When your profit level has reached $120, you can raise the bet again, this time to $20. Once you have achieved $180 profit, the stake can be lifted again to $25. Once you hit $240 profit, lift again, this time to $30.

So, each $60 profit you make, you increase the stake by $5. You are always betting level stakes, except that as profits accrue you are raising the level stake to be bet.

I am assuming here that with a method like this you are going to be backing well-fancied selections and not silly flights of fancy! Level stakes betting is always a safe, predictable way to travel if you are a punter desirous of avoiding risk.

The good thing about it is that you always know how much your next bet is going to cost you. You do not have the worry over rising stakes.

Of course, with the methods I have outlined any rise in outlay is a gradual one and will not do you a great deal of damage. The only sustained damage can come from a series of losers, and you will sustain loss by backing losers no matter what staking plan you use. That's a fact of life, isn't it?

Staking, as I have indicated, draws many different responses from different punters. Each person has fixed ideas about it. I know punters who have absolutely no idea about money management; they just continue on their merry way, plonking down bets here, there and everywhere with no thought at all as to the 'method' being employed.

Yet these same chaps will often spend hours during the course of a week studying form!

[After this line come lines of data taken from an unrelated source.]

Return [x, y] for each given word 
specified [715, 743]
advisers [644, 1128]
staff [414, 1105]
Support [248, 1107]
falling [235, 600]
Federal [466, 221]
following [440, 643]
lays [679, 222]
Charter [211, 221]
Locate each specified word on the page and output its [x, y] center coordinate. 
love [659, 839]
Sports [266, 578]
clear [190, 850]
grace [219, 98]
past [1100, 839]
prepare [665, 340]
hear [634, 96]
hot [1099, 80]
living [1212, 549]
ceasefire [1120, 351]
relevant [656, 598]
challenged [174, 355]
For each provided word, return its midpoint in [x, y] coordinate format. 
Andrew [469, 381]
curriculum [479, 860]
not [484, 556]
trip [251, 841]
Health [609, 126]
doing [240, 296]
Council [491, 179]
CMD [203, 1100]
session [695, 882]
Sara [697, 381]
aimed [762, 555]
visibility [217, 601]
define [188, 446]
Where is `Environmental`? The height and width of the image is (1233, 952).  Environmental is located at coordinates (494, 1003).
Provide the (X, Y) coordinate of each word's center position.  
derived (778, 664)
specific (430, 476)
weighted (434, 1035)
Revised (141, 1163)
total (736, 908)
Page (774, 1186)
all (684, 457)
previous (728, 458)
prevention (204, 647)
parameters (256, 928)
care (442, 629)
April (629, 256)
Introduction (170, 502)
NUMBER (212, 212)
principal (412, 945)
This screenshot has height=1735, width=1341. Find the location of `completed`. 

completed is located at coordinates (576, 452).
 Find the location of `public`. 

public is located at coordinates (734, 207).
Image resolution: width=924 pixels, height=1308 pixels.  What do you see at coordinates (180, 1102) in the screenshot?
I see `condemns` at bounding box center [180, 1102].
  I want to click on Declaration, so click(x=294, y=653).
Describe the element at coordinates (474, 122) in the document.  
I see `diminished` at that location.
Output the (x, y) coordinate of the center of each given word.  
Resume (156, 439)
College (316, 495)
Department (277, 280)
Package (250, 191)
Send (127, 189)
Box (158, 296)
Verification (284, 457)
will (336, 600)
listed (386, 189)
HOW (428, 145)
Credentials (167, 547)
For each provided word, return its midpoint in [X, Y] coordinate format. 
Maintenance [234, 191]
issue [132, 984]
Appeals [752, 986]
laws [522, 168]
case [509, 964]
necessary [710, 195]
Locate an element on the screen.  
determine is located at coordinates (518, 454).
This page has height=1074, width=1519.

The last thing they seem interested in is HOW to bet, or HOW to judge the comparative probabilities of winning among the top contenders in a race.

Selection processes should mean careful study In his book Horse Racing Logic, the respected author Glendon Jones writes on this subject: "The real secret of beating the races is to be selective, by passing races (and missing winners) when the logical choice is overbet, and by restricting bets to selections that are underbet.

"A player who is able to achieve an average of 25 to 30 per cent winners cannot possibly reap consistent and substantial profits over long periods if betting each race, but will show handsome returns restricting bets to horses that are solidly underbet in relation to their true chance of winning."

So it is worth remembering when you are making your selections in readiness to bet them according to my outlined staking plans, that you steer clear of horses that are underpriced.

Whether you do this by instinct or by reasoned assessment is up to you.

But you have to be satisfied that the horse you are backing offers you some value. If it has a fair 2/1 chance in a race, you should refrain from backing it unless you are assured of getting this price or better.

It takes discipline, and you will miss a few underpriced winners, but in the long run it will pay off.

It's been pointed out before in this magazine that overbetting is a killer. Bet too many races and your long-term prospects drip away (in some cases, flood away!). Be patient.